• [TASK PROMPT]:
Please reproduce the passage on the leader-tracking theorem between "Theorem 7 ." and "the leader (12).", inclusive, with no changes.

• [READING TEXT]:
-- BEGIN --

In summary, if γ satisfies γ ∈ {γ∣max⁡(0, c ₄) < γ < min⁡{c ₁, c ₂, c ₃, c ₅, c ₆}} or γ ∈ {γ∣max⁡(0, c ₅, c ₆) < γ < min⁡{c ₁, c ₂, c ₃}}, then both the matrix ${\tilde{P}}_{\gamma }$ and the matrix ${\tilde{Q}}_{\gamma }$ are positive definite. Since ${\tilde{P}}_{\gamma }$ and ${\tilde{Q}}_{\gamma }$ have the same eigenvalues as that of P _γ and Q _γ, we have P _γ = P _γ ^T > 0 and Q _γ = Q _γ ^T > 0 when γ satisfies γ ∈ {γ∣max⁡(0, c ₄) < γ < min⁡{c ₁, c ₂, c ₃, c ₅, c ₆}} or γ ∈ {γ∣max⁡(0, c ₅, c ₆) < γ < min⁡{c ₁, c ₂, c ₃}}.

Then, the main result follows.

Theorem 7 . —

Suppose that Assumptions 2 and 4 are satisfied; if α > 0 and γ ∈ {max⁡{0, c ₄} < γ < min⁡{c ₁, c ₂, c ₃, c ₅, c ₆}} ∪ {max⁡(0, c ₅, c ₆) < γ < min⁡{c ₁, c ₂, c ₃}}, where c _i,  i = 1,2,…, 6, are defined as in Lemma 6, then the second-order nonlinear followers (11) with the control algorithms (14) asymptotically track the leader (12).

Proof —

Let ${\tilde{x}}_i=x_i-x_r$ and ${\tilde{v}}_i=v_i-v_r$. And let $\tilde{x}={[{\tilde{x}}_{\mathrm{1}},{\tilde{x}}_{\mathrm{2}},\dots ,{\tilde{x}}_N]}^T$, $\tilde{v}={[{\tilde{v}}_{\mathrm{1}},{\tilde{v}}_{\mathrm{2}},\dots ,{\tilde{v}}_N]}^T$. We rewrite the closed-loop system of (11) using the control algorithm (14) as

$$\begin{array}{c}\dot{\tilde{x}}=\tilde{v},\\ \dot{\tilde{v}}=F\left(t,x,v\right)-{\mathrm{1}}_N\otimes f\left(t,x_r,v_r\right)-M\tilde{x}\\ \hspace{1em}-\alpha M\tilde{v}-\beta \mathrm{sgn}\left\{M\left(\gamma \tilde{x}+\tilde{v}\right)\right\}-{\mathrm{1}}_N\otimes u_r,\end{array}$$ (30)

where

$$\begin{array}{c}F\left(t,x,v\right)\\ \hspace{0.5em}={\left[f\left(t,x_{\mathrm{1}},v_{\mathrm{1}}\right),f\left(t,x_{\mathrm{2}},v_{\mathrm{2}}\right),\dots ,f\left(t,x_N,v_N\right)\right]}^T.\end{array}$$ (31)

-- END --

• [SOURCE DATA]:
-- BEGIN --

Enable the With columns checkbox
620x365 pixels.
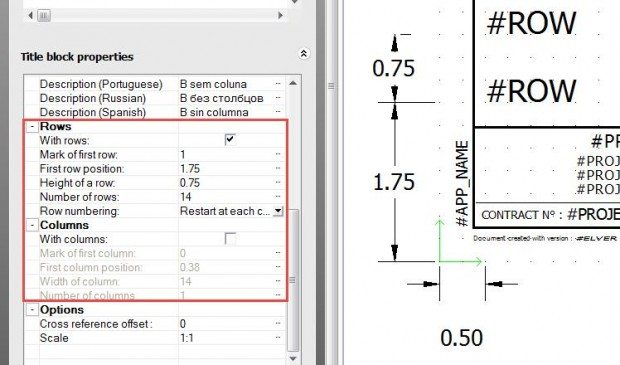tap(230, 238)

-- END --

• [THE OUTPUT]:
Theorem 7 . —

Suppose that Assumptions 2 and 4 are satisfied; if α > 0 and γ ∈ {max⁡{0, c ₄} < γ < min⁡{c ₁, c ₂, c ₃, c ₅, c ₆}} ∪ {max⁡(0, c ₅, c ₆) < γ < min⁡{c ₁, c ₂, c ₃}}, where c _i,  i = 1,2,…, 6, are defined as in Lemma 6, then the second-order nonlinear followers (11) with the control algorithms (14) asymptotically track the leader (12).